インド発★インド人訪日者数過去最高に 最大級旅行見本市にぎわう

日本政府が推進する外国人観光促進活動「ビジット・ジャパン・キャンペーン」では、間もなくインドを「重点市場」に格上げする構えだ。2014年のインド人の訪日者数は推計で前年比17.1%増の8万8000人と、過去最高を記録した。格上げされれば予算の拡大に加え、旅行業者だけでなく一般消費者への販促も強化できる利点がある。1月にデリーで開催されたインド最大級の旅行業者向け見本市「南アジア旅行・観光展示会(SATTE)」でも、日本政府観光局(JNTO)がパビリオンを構え、過去最高となる6団体が参加するなど、官民一体での訪日客誘致を本格化している。

JNTOが日本パビリオンを設置するのは4回目。今回は北海道観光振興機構、静岡県東南アジア駐在員事務所、大阪観光局の他、日本航空、全日本空輸、富士急セールスの計6団体が参加した。旅行大手エイチ・アイ・エスと朝日トラベルが窓口となり、地場の代理店に日本旅行商品を細かく説明する取り組みも初めて実施した。

北海道観光振興機構は、雪まつりや都市別の名所などを紹介した。中森道子プロモーション第2グループ(国際)グループマネジャーは「昨年のさっぽろ雪まつりではインドの観光都市アグラの建物の雪像を展示したことで、インド人観光客が増えた」とコメント。インド人は自然を好む人が多いことから、道内の雄大な自然やおいしい野菜などをアピールした。
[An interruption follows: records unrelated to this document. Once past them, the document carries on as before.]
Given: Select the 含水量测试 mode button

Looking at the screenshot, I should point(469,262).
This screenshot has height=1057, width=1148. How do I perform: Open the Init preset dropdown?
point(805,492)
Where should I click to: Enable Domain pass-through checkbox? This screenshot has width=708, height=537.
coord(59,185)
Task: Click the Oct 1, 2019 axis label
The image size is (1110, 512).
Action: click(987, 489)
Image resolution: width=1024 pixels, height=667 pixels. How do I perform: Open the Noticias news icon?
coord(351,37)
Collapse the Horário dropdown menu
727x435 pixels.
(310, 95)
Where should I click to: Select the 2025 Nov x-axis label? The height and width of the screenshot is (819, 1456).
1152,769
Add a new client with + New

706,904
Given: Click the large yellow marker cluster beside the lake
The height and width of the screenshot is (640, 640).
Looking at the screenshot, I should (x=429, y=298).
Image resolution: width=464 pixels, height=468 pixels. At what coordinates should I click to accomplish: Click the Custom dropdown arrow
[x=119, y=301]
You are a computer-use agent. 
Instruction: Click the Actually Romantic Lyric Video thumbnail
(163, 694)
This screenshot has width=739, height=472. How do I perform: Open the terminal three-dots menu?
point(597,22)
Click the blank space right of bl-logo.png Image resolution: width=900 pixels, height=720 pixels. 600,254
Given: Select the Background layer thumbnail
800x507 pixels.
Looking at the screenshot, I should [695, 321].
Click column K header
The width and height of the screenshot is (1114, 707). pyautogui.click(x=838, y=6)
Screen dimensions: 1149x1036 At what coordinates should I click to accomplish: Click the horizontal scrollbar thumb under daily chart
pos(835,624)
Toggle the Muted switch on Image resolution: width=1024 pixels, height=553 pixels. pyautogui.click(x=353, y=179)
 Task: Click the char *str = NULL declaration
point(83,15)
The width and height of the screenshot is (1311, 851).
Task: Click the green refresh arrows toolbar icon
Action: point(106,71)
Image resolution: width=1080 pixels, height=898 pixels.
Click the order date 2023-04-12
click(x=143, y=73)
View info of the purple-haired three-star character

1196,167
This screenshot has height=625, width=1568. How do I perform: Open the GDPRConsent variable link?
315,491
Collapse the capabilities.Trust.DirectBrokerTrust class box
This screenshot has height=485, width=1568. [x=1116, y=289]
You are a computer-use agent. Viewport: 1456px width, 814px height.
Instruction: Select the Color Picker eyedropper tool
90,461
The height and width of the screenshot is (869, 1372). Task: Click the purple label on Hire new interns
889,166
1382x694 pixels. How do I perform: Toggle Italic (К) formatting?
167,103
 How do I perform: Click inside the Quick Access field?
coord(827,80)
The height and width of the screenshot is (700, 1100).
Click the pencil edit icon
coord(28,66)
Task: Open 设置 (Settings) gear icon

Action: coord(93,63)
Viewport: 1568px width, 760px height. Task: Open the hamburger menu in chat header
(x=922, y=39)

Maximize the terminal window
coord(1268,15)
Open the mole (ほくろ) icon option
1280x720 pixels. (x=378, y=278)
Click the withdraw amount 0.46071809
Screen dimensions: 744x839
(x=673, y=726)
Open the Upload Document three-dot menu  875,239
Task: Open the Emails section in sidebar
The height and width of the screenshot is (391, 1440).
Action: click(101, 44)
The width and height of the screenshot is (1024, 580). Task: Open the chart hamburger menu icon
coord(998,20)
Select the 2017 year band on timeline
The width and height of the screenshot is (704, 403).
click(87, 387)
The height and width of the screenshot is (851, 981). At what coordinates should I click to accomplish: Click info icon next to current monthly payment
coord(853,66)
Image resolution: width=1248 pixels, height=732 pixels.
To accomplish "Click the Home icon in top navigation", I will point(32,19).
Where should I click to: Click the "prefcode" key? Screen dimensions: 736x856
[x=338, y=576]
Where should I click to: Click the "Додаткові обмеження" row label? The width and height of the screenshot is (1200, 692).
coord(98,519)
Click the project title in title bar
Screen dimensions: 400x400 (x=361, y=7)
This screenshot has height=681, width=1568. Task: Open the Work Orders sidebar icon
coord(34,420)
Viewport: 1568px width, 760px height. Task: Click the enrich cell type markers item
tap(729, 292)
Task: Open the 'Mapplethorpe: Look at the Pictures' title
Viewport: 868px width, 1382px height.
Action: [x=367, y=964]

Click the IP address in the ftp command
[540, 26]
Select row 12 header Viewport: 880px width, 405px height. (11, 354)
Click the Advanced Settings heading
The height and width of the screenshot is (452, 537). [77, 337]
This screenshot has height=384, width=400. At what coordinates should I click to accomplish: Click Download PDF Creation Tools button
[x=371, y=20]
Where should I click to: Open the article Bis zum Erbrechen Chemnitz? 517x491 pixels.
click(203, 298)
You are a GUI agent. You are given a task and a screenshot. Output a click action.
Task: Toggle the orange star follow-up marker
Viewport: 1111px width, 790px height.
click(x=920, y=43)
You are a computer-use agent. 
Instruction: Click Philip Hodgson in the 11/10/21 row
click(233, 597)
学生の交換プログラムを紹介したのは大阪観光局。大川達也副局長・シニアディレクター(インバウンド誘致担当)は「昨年の商談会で知り合った地場の旅行代理店を通じ、すでにインドの学生十数人を日本に送るツアーも実施した。今年は200人規模の学生ツアーを実施する予定」と話す。日本の学生をインドに送るツアーも検討しているという。

各自治体はまた、インドに多いベジタリアン(菜食主義者)対応にも積極的だ。大阪観光局は、インド料理を提供する約40店をリストにした冊子を配布。静岡県東南アジア駐在員事務所は、県内のベジタリアン料理を扱う店を取り入れた旅行商品のモデルケースをまとめたDVDを配った。

今年のSATTEには、世界50カ国・地域から旅行業者など約650社・団体(前年比1.6%増)が参加した。

■インド人訪日客、過去最高に

この結果を受け、日本政府が対応を強化している。観光庁は、インドをビジット・ジャパン・キャンペーンの重点市場への格上げを要請。今年3月をめどに国会承認を待っている状態という。

インド人の訪日旅行を目的別に見ると、商用が44.1%、観光が31.0%を占める。日本政府はインド人に対する短期ビザの発給を昨年7月に開始。ビジネス客を中心に今後の訪日客拡大に期待している。